Gov. Ron DeSantis has been accused of not knowing basic info about coronavirus (he said no one under 25 had died from it), defining “essential” services oddly (WWE professional wrestling has been deemed an essential service in Florida—alongside hospitals and fire departments), and following Trump’s lead by pushing the drug hydroxychloroquine as a coronavirus cure (“I reached out to physicians and just, you know, asked them, ‘hey, what’s the deal with this?’”)

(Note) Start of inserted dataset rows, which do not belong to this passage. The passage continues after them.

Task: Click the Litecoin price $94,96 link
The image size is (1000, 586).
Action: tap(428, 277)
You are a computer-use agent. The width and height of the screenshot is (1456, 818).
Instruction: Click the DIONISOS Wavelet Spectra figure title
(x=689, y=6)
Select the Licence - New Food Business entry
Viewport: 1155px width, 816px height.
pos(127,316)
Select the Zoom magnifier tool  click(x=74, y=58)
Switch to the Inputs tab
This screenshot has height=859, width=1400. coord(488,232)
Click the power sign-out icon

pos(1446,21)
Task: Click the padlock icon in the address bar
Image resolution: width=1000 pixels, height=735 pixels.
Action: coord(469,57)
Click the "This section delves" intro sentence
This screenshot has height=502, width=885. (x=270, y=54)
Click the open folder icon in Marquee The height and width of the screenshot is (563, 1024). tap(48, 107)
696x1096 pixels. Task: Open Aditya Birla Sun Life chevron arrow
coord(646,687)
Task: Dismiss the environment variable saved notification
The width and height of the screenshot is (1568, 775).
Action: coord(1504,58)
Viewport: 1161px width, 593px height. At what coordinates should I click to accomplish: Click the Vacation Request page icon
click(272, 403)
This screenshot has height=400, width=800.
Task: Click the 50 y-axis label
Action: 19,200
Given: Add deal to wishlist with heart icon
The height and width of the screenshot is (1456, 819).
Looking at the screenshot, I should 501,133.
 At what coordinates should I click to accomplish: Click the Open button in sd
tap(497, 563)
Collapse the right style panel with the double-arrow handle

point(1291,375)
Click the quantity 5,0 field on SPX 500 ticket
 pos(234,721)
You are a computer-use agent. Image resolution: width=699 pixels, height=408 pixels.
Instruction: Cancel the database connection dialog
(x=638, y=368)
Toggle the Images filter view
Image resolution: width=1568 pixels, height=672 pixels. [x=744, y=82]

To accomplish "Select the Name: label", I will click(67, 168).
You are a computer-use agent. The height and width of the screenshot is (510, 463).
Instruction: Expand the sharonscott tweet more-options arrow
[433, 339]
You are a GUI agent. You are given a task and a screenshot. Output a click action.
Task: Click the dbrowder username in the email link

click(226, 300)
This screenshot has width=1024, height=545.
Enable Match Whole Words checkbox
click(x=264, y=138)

But lost in a lot of the confusing Florida leadership discussions is the fact that Greater Miami is a hotspot for COVID-19. In the three counties in the Miami area—Dade, Broward, and Palm Beach—there have been 443 deaths and 15,429 cases. All three counties are also “majority minority” counties, so Trump will have to appeal to them to keep Florida and its 29 electoral votes on his side of the ledger. Triple-digit deaths on his watch does not help. Florida’s health department does not calculate the disease’s impact within racial groups with much exactness, but a recent analysis found that African Americans made up 24 percent of COVID-19 hospitalizations and 26 percent of deaths in Miami-Dade County. The county’s population is 18 percent black.
One final thought. Florida governor DeSantis is often viewed as a Trump acolyte in how he has handled the coronavirus, and that can be good or bad. Right now, it appears to be bad. FiveThirtyEight assembled the polling data for 15 governors and how they were viewed by voters before and after the pandemic started. They found that most Americans liked how their governors were handling the crisis: 14 of the 15 saw their approval ratings go up by double digits.
The one governor who didn’t see his approval ratings rise? Ron DeSantis. His approval rating went down by 7 points in the state. Trump’s campaign might want to pay attention.